Un membre du Ku Klux Klan lors d'un rassemblement à Charlottesville, en Virginie, le 8 juillet 2017
Un membre du Ku Klux Klan lors d'un rassemblement à Charlottesville, en Virginie, le 8 juillet 2017 - © ANDREW CABALLERO-REYNOLDS

La droite radicale et identitaire américaine, dont le Ku Klux Klan et des groupuscules néo-nazis, appelle à un vaste rassemblement unitaire samedi en Virginie, un événement qui fédère un front d'opposition auquel s'est joint le service de location de logements Airbnb.

Des milliers de militants nationalistes et de militants antifascistes sont attendus à Charlottesville, une municipalité qui entend retirer d'un jardin municipal une statue du général sudiste Robert Lee, qui a commandé les troupes des Etats esclavagistes durant la Guerre de Sécession.

Le 8 juillet dernier, quelques dizaines de membres du Ku Klux Klan s'étaient déjà rassemblés dans cette ville paisible et pittoresque, très largement surpassés en nombre par les manifestants antiracistes. Mais les images de ces extrémistes en robe traditionnelle avaient été diffusées dans le monde entier.

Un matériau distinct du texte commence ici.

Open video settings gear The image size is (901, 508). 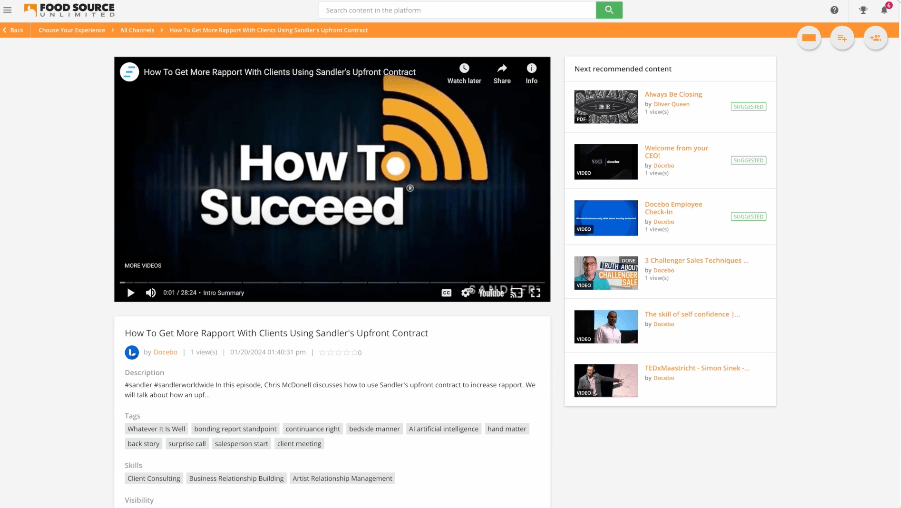pyautogui.click(x=462, y=293)
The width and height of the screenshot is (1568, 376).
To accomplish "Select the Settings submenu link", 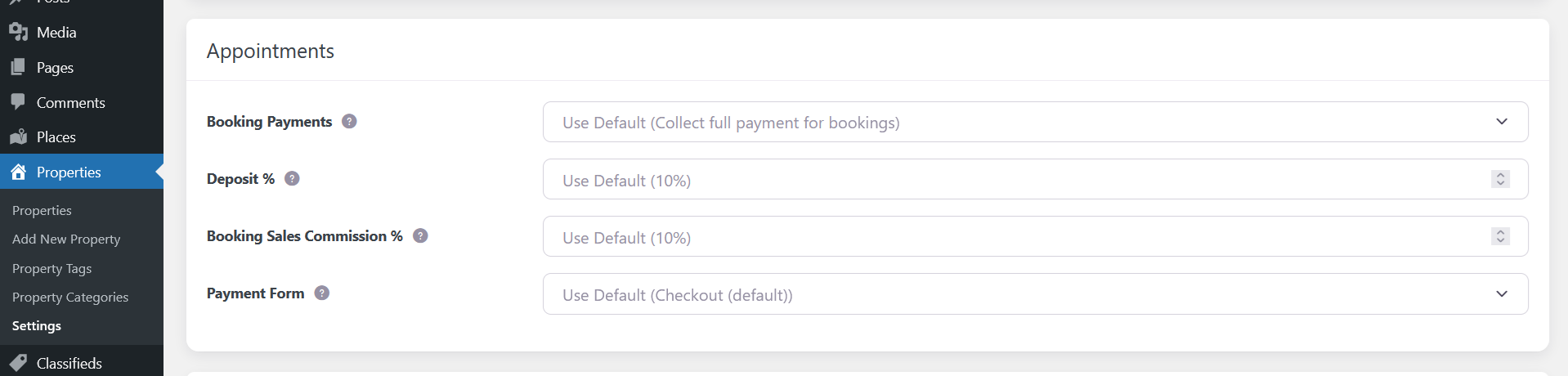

Cette fois-ci, la droite nationaliste espère attirer nettement plus de partisans, grâce à la présence de différents responsables de la mouvance Alt-Right, enhardie par la présidence de Donald Trump. Les experts doutent toutefois d'un véritable rapprochement entre ces différents groupes très disparates.

Baptisé "Unite the Right Rally", ce rassemblement pourrait être le plus important depuis des décennies, a estimé cette semaine le Southern Poverty Law Center, un observatoire de l'extrémisme.

Mais les participants, censés venir de tous les Etats-Unis, pourraient rencontrer des difficultés à se loger: la plateforme de location d'appartements Airbnb a annulé un nombre inconnu de comptes liés à l'extrême droite, en mettant en avant ses principes d'accueil indépendamment des origines ethniques.